The perception is widespread in developing and transitional economies that the West, including the United States, is not serious about reducing its accumulation of the proceeds of corruption — it's too profitable. For all its virtues, the FCPA is a case in point: It prohibits companies from bribing foreign officials but doesn't deter private banks from wooing potential depositors who have dubious fortunes to invest.
What would be the result of tougher, effectively enforced money-laundering laws?
For one thing, the flow of illegal drugs into this country would be significantly curtailed. At first, drug profits might simply be laundered elsewhere. Good! American banks and companies shouldn't be facilitating that business. Let's see that money go elsewhere and then work with those countries to clean up their act.
Most executives probably believe these problems don't affect them or their companies. Are they right? Assisting in the movement of tax-evading money is subtle and can manifest itself in many ways; it probably goes on in most big Western corporations, perhaps unwittingly. Corporate facilitation of tax evasion out of foreign countries has largely been overlooked by regulatory authorities, but the climate is changing. So executives could become liable to accusations of wire or mail fraud. Furthermore, the reputation of one's company can become severely compromised, as we have seen recently with several banks that repeatedly accepted huge deposits from corrupt government officials and organized crime elements.
What is the global impact of money laundering and illegal flight capital?

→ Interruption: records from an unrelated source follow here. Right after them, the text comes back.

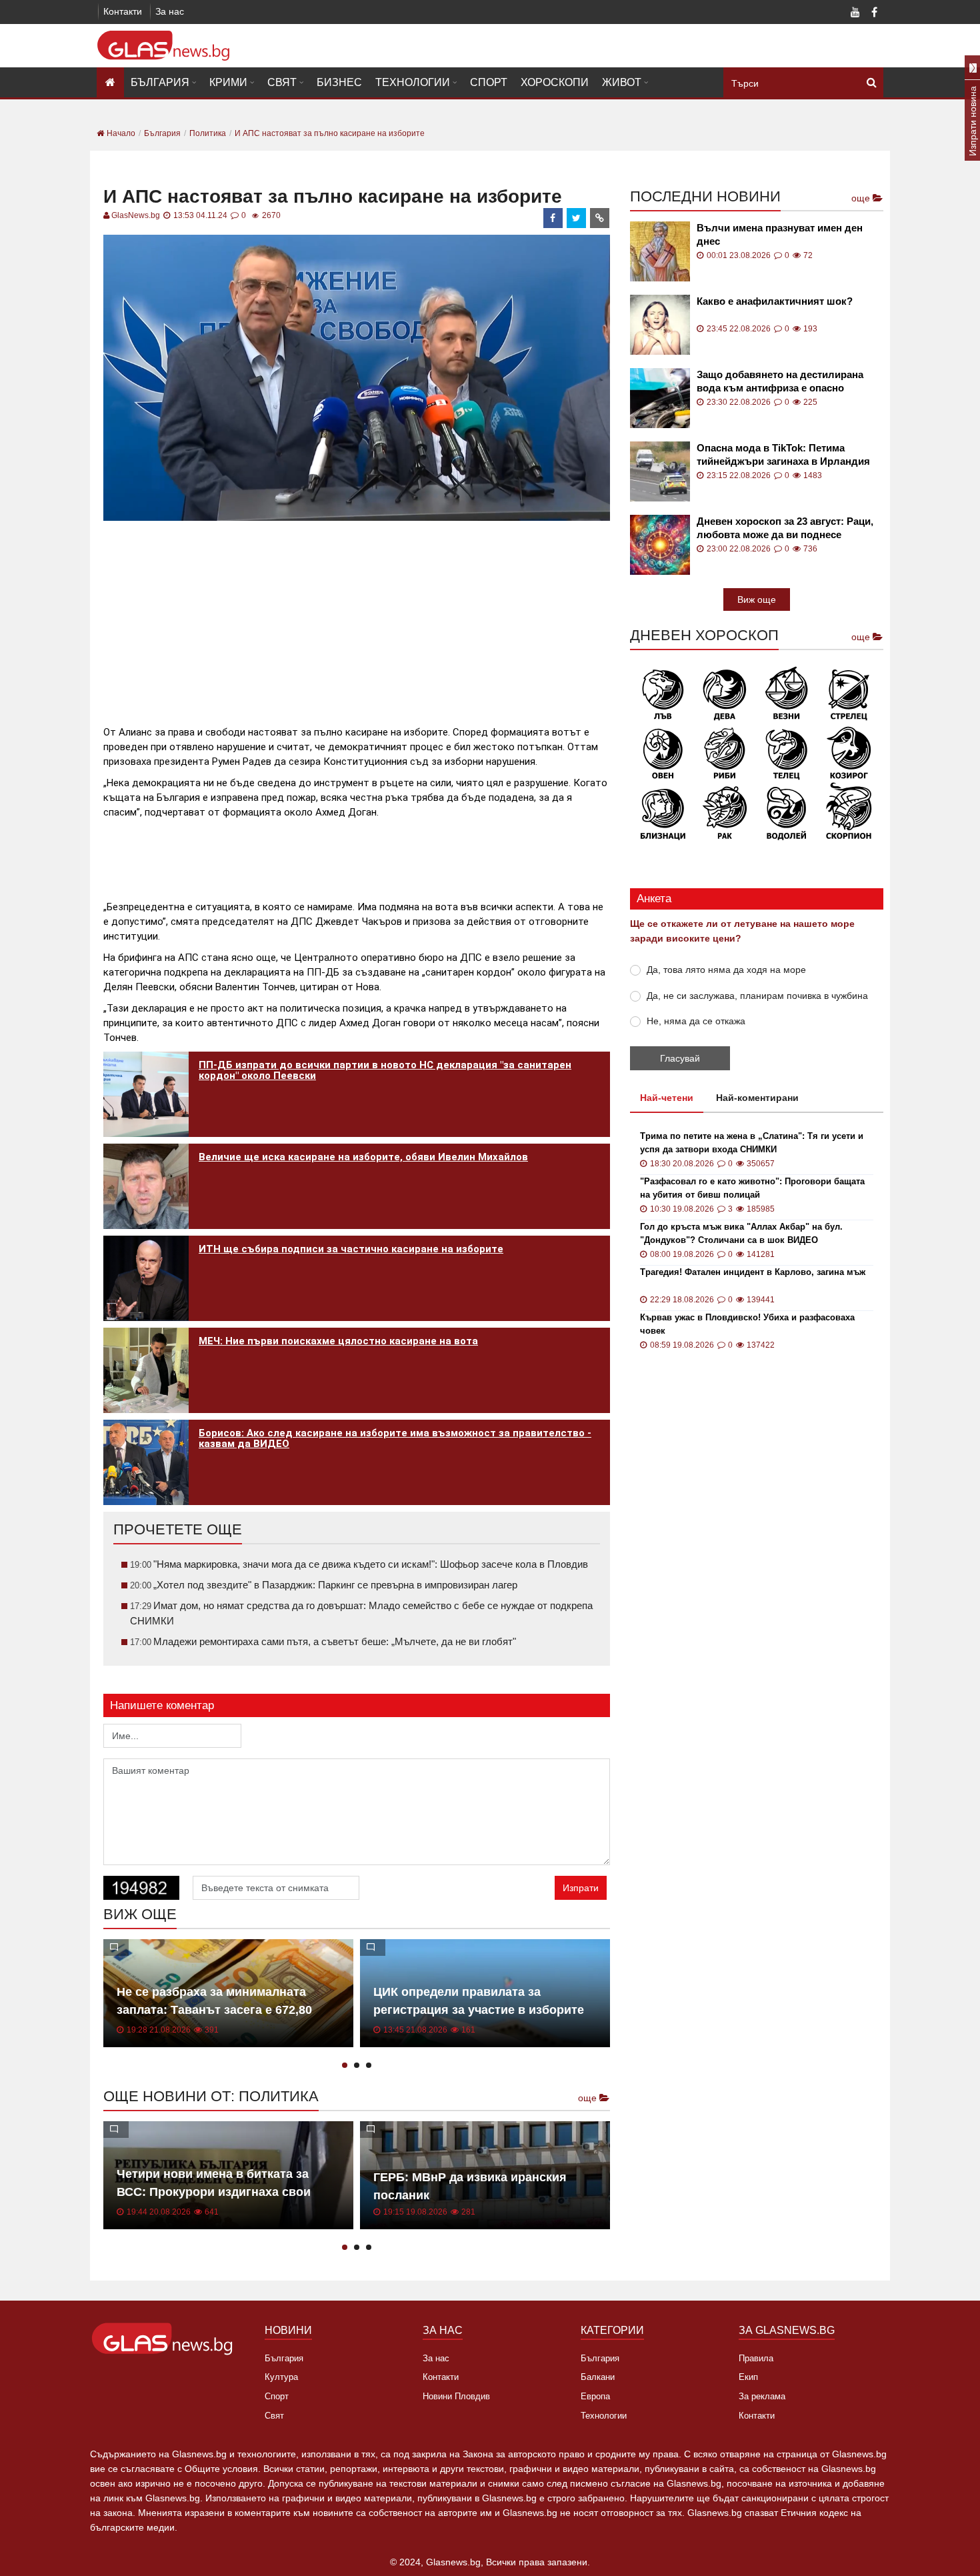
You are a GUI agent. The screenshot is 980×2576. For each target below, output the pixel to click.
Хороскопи (555, 82)
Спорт (488, 82)
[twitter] (577, 218)
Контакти (122, 11)
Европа (595, 2396)
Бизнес (339, 82)
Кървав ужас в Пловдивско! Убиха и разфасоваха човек (747, 1324)
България (160, 82)
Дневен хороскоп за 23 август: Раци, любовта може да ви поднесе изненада (785, 528)
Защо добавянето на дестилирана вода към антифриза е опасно (780, 381)
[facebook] (553, 218)
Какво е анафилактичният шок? (775, 301)
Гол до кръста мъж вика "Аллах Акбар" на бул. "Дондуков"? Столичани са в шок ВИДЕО (741, 1233)
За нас (169, 11)
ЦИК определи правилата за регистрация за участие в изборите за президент (478, 2010)
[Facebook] (874, 13)
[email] (600, 218)
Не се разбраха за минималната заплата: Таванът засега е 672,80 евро (214, 2010)
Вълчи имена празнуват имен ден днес (780, 234)
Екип (748, 2377)
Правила (756, 2358)
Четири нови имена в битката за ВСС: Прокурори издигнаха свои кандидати (214, 2192)
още (588, 2098)
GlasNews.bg (135, 215)
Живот (621, 82)
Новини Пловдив (456, 2396)
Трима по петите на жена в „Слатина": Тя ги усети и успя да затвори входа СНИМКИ (751, 1142)
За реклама (762, 2396)
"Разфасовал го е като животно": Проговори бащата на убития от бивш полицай (752, 1188)
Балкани (598, 2377)
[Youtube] (855, 13)
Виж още (756, 599)
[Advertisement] (356, 617)
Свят (282, 82)
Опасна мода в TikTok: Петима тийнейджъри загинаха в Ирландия (783, 454)
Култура (281, 2377)
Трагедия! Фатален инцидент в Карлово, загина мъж (752, 1272)
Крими (228, 82)
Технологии (412, 82)
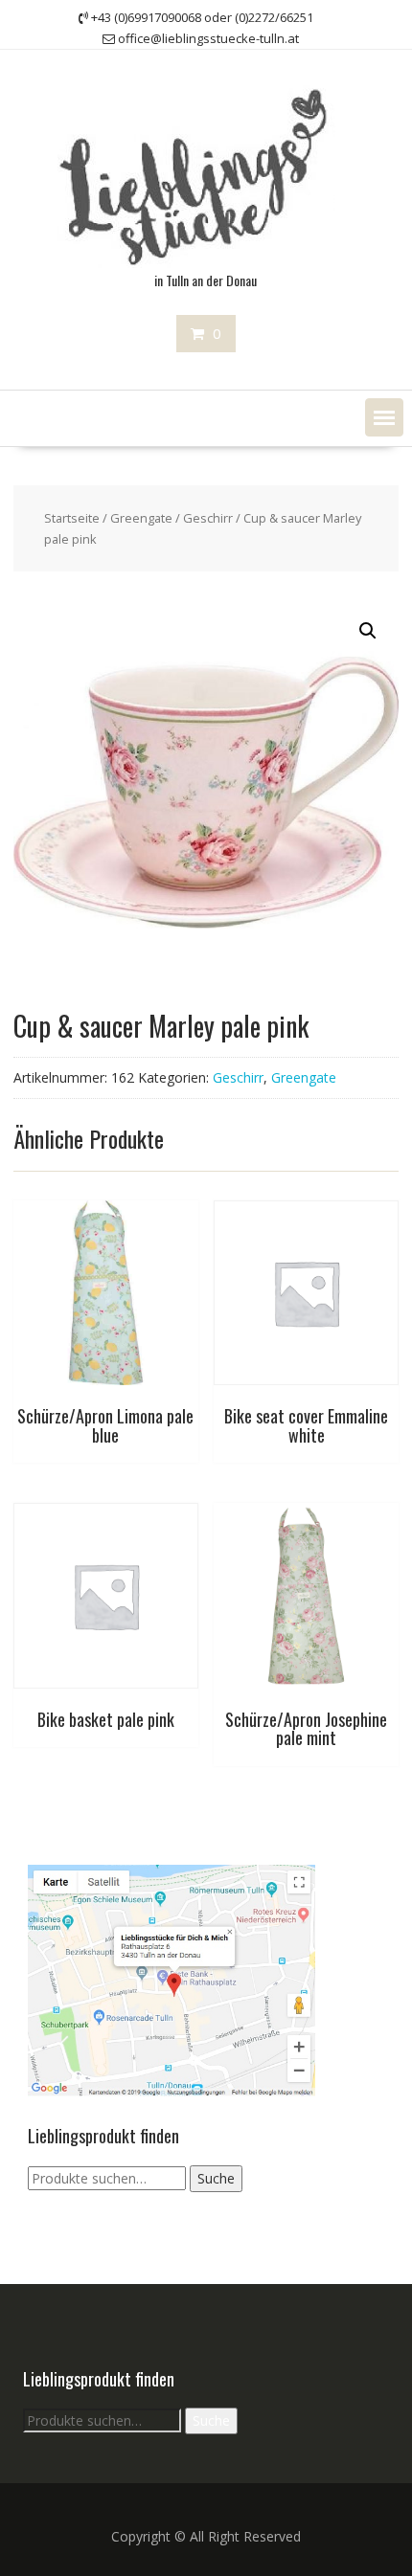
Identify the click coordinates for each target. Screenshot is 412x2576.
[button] (384, 417)
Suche (216, 2178)
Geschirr (208, 517)
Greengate (141, 517)
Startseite (72, 517)
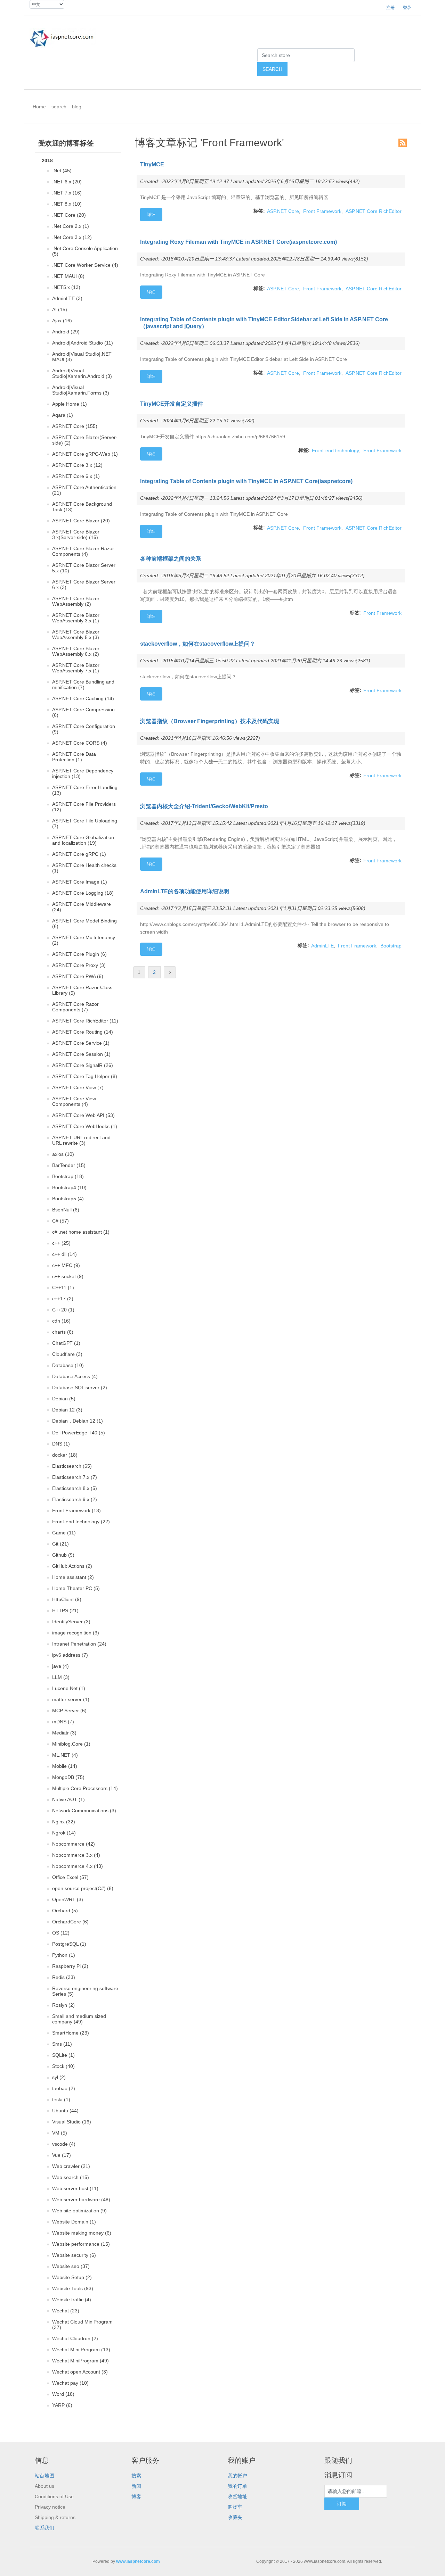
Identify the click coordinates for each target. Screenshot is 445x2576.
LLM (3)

To cite just one example, nearly 40 percent of Africa's aggregate wealth has been transferred to foreign bank accounts, according to the World Bank. In Africa and elsewhere, the movement of corrupt and tax-evading money drains hard currency reserves, reduces government revenues, deters investment, hurts competitiveness, solidifies the permanence of poverty, props up tyrants, and undermines political stability and economic progress. As the world's largest repository of this kind of money, the United States erodes its own strategic objectives — and its moral stature — in countries around the globe.